Web applications evolved out of static web pages. Not recently, but almost immediately in the 1990s. The need for dynamic web apps is nothing new.
But, as happened with other software, as computing resources and network speeds increased from the mid 1990s to the mid 2010s, they got bigger and more complex.
Security vulnerabilities are rampant, and given the importance of the web in global communication and commerce, is more dangerous than ever.
This is not acceptable.
Larger and more complex applications mean more security problems.Larger and more complex applications cost more, in every way.
The world is now seeing the birth of the 2nd generation of Internet technicians and programmers, who need a dozen different unproven tools.
In many applications, you can’t simply just read HTML source and make any sense of it. Or you need a build step(s). Text into text. Into text.

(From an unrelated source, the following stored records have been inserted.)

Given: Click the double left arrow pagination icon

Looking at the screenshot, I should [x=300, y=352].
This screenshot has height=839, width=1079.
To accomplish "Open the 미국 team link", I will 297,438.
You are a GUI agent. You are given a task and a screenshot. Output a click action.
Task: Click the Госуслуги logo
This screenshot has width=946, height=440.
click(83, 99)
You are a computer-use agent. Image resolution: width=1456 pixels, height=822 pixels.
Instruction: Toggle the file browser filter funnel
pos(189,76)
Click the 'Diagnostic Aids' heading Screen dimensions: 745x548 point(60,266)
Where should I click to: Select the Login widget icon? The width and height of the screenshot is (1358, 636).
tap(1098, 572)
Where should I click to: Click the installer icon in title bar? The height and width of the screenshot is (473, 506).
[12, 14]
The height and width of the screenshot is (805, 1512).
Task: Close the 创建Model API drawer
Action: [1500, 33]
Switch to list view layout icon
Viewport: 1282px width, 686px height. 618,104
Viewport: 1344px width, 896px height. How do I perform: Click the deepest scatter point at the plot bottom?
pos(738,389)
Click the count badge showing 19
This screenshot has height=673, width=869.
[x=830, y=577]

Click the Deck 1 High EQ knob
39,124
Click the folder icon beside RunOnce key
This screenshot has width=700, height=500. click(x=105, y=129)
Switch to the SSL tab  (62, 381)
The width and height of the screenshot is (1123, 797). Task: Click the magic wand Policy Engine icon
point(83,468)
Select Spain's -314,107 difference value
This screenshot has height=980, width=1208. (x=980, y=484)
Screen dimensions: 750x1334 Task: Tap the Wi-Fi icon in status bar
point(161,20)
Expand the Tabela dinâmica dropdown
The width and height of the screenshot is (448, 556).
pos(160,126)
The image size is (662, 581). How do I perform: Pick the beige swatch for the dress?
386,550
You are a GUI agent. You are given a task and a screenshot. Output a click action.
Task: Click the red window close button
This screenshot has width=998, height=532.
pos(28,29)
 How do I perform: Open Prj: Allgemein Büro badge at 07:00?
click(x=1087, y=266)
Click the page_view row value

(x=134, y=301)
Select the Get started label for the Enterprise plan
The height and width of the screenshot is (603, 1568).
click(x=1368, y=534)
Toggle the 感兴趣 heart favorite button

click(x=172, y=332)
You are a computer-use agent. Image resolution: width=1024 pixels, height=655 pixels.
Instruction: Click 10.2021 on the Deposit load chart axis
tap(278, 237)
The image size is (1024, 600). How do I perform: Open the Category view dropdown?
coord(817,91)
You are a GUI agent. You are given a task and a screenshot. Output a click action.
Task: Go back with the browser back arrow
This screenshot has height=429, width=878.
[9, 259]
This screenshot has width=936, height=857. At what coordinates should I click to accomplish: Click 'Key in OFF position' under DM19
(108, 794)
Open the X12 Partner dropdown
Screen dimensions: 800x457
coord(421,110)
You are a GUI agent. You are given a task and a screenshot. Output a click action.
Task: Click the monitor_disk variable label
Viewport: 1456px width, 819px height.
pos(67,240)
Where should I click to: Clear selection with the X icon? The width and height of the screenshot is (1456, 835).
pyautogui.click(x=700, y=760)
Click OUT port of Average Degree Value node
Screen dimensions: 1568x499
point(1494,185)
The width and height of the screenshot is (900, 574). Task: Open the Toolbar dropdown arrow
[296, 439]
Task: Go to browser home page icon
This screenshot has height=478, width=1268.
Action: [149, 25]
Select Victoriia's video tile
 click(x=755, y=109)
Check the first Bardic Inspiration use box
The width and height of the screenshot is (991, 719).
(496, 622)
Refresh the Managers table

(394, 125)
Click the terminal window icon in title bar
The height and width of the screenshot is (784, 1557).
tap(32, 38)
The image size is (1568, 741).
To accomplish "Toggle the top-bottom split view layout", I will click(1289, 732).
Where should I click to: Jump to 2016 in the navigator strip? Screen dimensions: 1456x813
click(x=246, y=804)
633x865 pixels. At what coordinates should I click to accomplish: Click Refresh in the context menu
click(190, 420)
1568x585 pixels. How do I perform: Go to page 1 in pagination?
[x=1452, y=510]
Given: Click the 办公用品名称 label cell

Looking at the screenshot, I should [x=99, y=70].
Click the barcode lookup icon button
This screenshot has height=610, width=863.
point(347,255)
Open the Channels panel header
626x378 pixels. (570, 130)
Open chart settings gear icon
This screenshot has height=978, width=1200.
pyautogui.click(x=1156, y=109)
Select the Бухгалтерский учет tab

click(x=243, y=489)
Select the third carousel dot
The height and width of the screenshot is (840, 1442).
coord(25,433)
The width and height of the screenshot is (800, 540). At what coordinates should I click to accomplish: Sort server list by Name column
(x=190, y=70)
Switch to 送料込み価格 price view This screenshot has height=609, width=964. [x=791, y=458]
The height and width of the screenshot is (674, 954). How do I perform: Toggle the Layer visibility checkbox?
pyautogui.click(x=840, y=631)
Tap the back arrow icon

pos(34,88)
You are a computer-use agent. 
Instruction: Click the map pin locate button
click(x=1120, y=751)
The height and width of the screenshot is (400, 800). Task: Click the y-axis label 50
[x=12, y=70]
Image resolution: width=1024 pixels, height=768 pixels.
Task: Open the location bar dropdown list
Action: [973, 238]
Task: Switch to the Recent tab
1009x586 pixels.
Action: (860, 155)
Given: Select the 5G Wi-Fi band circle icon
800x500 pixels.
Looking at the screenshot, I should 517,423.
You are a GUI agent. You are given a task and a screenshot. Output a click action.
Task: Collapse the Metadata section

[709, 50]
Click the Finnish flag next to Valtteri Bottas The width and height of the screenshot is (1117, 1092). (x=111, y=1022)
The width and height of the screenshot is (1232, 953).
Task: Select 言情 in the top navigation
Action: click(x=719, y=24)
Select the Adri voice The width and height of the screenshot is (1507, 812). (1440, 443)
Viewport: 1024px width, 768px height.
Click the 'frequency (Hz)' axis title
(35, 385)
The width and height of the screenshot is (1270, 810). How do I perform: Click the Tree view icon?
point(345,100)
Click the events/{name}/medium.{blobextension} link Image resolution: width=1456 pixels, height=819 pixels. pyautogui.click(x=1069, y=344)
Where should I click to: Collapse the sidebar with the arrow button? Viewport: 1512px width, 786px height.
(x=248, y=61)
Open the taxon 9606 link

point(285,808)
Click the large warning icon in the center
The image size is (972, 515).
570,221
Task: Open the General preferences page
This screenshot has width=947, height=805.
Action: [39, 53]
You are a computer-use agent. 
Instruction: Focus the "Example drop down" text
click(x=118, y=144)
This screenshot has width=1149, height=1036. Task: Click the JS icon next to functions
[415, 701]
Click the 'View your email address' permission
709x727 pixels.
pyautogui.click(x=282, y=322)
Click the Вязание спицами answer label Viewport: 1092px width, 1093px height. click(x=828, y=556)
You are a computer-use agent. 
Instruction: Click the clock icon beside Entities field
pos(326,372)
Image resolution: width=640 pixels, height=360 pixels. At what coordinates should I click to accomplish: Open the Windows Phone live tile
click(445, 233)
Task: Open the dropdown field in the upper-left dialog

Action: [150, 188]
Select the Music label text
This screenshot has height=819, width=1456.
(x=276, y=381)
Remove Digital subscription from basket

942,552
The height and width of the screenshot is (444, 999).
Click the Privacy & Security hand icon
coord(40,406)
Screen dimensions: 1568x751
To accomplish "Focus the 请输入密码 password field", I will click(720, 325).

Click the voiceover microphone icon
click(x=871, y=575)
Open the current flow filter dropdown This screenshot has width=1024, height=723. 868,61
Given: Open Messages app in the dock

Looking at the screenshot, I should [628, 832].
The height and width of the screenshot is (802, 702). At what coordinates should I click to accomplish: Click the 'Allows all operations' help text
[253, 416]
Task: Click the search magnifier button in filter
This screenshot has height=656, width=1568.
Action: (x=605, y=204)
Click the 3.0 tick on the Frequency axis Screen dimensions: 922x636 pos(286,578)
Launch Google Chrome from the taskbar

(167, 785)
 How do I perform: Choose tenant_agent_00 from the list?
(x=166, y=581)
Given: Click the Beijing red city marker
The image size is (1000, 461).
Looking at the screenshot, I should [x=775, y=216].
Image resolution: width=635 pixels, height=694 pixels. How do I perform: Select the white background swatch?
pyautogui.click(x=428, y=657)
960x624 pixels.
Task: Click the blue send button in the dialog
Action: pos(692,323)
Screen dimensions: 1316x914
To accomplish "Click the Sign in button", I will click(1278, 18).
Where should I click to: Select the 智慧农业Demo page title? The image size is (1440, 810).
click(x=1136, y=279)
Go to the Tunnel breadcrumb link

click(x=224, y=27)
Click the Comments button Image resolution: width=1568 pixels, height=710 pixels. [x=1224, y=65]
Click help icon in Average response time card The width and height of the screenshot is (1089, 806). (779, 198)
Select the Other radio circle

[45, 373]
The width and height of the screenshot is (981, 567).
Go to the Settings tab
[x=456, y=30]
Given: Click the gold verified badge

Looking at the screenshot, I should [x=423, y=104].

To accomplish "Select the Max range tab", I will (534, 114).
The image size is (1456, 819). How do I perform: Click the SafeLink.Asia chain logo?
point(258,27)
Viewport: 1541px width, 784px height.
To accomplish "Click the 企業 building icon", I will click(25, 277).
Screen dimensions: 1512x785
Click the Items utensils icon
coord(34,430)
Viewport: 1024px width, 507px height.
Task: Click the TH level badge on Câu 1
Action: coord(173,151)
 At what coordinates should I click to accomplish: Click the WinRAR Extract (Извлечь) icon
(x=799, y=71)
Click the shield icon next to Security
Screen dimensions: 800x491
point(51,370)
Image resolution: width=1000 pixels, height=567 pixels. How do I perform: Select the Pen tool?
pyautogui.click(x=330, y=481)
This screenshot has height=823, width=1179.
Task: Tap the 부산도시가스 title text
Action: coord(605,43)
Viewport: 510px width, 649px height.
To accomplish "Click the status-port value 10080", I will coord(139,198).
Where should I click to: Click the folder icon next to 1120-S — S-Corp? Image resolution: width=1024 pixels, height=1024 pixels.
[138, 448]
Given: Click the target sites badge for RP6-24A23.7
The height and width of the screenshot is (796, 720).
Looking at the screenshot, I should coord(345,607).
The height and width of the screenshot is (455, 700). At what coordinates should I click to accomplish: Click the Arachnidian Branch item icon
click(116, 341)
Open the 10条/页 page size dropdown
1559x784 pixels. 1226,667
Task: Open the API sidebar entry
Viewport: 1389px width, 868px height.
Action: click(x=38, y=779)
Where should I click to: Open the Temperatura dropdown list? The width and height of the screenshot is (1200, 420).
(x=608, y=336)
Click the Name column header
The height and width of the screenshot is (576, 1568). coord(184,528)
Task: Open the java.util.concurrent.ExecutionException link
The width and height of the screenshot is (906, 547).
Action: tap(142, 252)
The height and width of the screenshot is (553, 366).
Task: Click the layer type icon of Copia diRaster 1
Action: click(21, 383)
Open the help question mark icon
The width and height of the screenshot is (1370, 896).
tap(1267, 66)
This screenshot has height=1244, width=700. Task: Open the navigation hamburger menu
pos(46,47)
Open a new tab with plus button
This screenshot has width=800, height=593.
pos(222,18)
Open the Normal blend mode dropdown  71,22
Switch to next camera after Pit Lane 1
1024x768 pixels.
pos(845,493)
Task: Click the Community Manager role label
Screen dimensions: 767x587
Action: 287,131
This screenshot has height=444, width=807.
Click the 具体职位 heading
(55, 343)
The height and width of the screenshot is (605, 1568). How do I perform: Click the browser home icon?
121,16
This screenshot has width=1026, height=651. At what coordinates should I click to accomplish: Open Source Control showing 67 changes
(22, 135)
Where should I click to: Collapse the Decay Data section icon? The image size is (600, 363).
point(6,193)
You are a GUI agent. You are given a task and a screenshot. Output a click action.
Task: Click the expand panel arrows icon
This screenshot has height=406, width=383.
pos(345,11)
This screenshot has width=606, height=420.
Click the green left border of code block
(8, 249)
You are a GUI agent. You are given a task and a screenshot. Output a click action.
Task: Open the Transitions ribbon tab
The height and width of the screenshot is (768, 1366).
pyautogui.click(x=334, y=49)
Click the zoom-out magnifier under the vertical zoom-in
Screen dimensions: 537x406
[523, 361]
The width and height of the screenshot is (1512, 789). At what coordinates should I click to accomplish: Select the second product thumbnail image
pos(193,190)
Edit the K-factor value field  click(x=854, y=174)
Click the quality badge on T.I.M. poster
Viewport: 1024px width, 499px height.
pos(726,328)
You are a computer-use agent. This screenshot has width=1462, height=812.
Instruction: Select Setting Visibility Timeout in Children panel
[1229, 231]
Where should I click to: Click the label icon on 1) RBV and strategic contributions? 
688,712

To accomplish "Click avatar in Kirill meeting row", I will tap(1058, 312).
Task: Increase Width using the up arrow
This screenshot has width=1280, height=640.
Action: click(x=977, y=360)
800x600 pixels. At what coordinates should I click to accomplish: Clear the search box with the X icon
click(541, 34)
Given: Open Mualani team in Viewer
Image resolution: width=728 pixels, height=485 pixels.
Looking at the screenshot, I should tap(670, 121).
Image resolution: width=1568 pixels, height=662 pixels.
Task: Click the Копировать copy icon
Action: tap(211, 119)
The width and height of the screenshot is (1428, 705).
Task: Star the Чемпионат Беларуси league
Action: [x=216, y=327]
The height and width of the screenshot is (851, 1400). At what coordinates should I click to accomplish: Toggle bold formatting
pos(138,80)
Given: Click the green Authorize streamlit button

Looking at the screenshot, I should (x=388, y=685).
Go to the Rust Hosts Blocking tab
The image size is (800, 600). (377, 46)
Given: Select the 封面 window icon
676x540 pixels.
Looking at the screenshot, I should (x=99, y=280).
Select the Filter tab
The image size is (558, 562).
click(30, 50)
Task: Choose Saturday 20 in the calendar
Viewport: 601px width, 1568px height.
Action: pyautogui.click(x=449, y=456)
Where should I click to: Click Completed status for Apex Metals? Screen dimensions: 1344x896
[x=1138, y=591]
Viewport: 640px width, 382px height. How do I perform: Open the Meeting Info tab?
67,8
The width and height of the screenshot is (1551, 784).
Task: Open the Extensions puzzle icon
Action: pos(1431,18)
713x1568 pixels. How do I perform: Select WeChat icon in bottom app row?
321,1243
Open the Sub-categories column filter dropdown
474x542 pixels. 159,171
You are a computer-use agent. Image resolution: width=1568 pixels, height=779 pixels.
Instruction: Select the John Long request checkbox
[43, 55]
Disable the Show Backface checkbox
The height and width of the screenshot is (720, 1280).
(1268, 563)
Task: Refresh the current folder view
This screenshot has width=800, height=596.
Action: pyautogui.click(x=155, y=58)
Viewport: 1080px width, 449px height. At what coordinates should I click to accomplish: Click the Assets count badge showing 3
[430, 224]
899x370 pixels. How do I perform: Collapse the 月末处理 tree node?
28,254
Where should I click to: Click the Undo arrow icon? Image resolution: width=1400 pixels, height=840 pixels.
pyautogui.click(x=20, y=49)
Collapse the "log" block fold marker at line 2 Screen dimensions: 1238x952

Web components do not enjoy widespread use. You can’t easily reuse components like dropping them on a form without expensive and opinionated overhead.
New frameworks proliferate, because many are not satisfied with what’s available.
People will say, the needs have gotten more complex. But unnecessary complexity has outpaced requirements complexity for years.
Every new tool to learn is a barrier.
New technologies are promising, but HTML CSS and JS are fundamental to the web. Maybe they’ll be replaced but not soon.
This is not acceptable and needs to be reformed.